Недалеко от Праги жил у пана и доил коров Микола Судьев. Был это хороший простой хлопец из армии Балаховича. Жил с чешкой Мажанкой, очень работящей женщиной. Детей у них не было. Судьев охотно приезжал к нам, пробивался к белорусам и умел жить куда лучше всех нас, образованных идеалистов. Меня он очень любил. После войны принял советское гражданство, принес анкеты и нам, Когда я от них отказалась, с болью заметил: «Вы будете великой после смерти». По его практичным расчетам, это не окупалось... Каждому свое.
...Борьба наша пока не имела перспективы, но, несмотря ни на что, зачастую униженные и оскорбленные, мы упорно сражались за права свои, за землю дедов своих, за язык наш притесняемый, за свою историю и государственность.
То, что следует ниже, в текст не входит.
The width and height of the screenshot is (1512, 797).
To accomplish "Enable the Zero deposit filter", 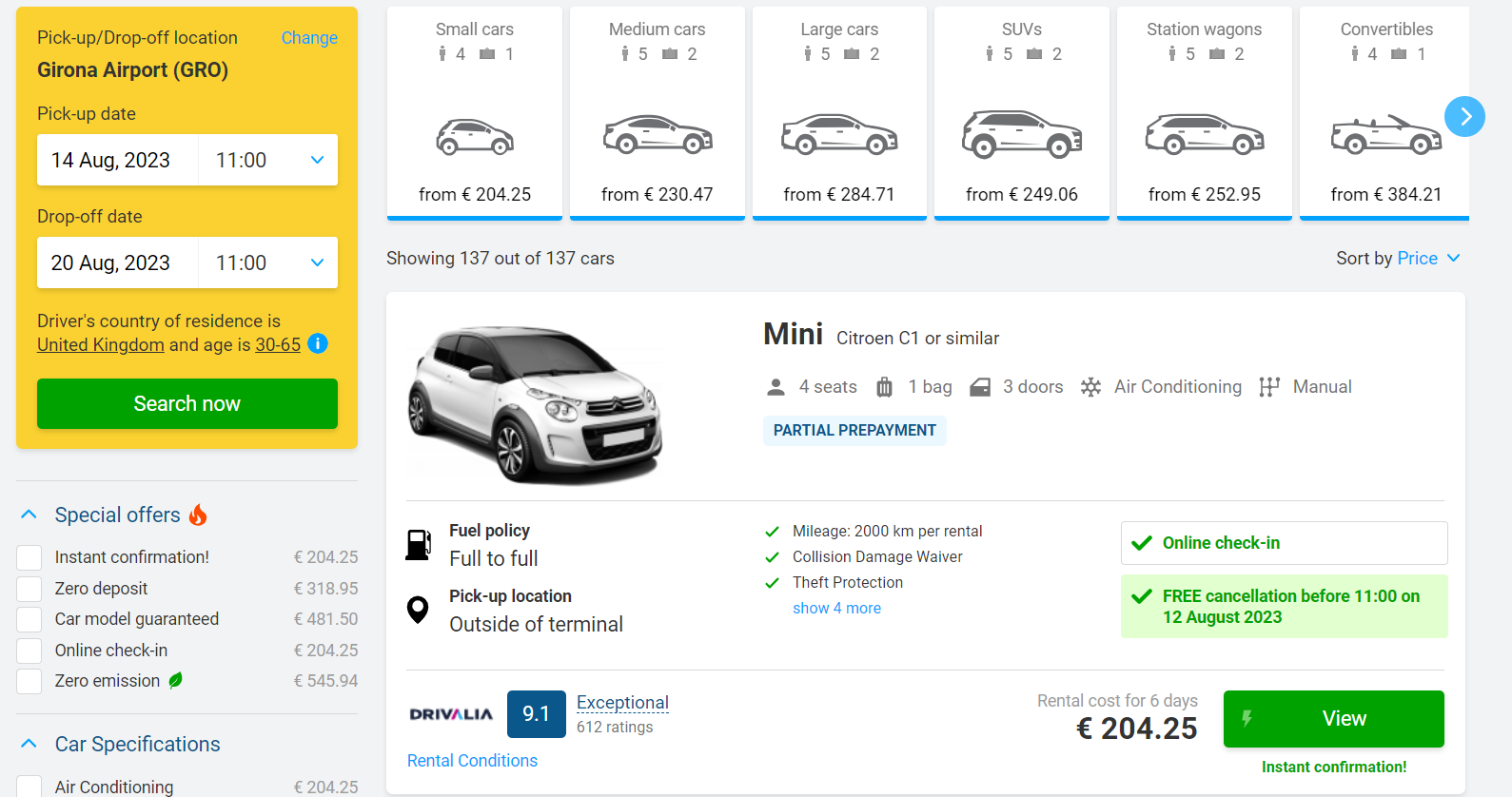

...А дорогой мой Ростислав, как только смог, убежал домой. Наши в Берлине помогли ему, и он приехал в Жлобовцы. Земля эта уже была немецкая. Ее, как и другие поместья, предназначали немцы для своих героев войны, а Гродненщину уже загодя присоединили к Пруссии. Брата оставили пока чем-то вроде эконома в его родных Жлобовцах. Что ж, и это пока неплохо. Ростислав отыскал одинокую бабку Егориху, старенькую вдову нашего батрака Егора, и взял ее к себе. Потом прибились к нему какие-то хлопцы. Славочка вернул из Гудевичей наш неизвестно зачем перевезенный туда дом и стал жить. Этот великан, как ребенок, любил мать. Для нее, высланной куда-то в дикий Казахстан, он и перевозил этот дом, чтобы было ей куда вернуться из ссылки. ...Наша Зельва и родные Жлобовцы были в войну присоединены к Неметчине. Это давало нам больше возможностей слать друг другу посылки. Помогали мы так родителям мужа и Ростиславу.
...А край тот снился мне ночами... Однажды получили мы странное письмо. Ростислава преследовала черная тень. Он стал часто видеть ее во дворе и в доме. Возвращается в сумерках с поля, появится рядом с ним высокий черный человек, вздохнет и растворится в воздухе.
...Что ж, снова старые семейные духи... Может, в трудный предсмертный час так навещают свое верное потомство духи предков. Что-то же есть между небом и землею.
...Когда однажды летним вечером Ростислав с хлопцами возвращался с речки, к ним подошли партизаны. Что ж, позвали их в дом, напоили, накормили, тогда партизаны свистнули, и сбежались все, кто окружил Жлобовцы, не зная, как брат среагирует на их визит. Рекою же пролили кровь нашего рода в 41-м году... Партизаны подружились со Славочкой, они привели его к Люцику, которого хотели убить за то, что выдал родителей. Ростислав, как христианин, попросил их сдержать гнев и возмездие оставить Богу...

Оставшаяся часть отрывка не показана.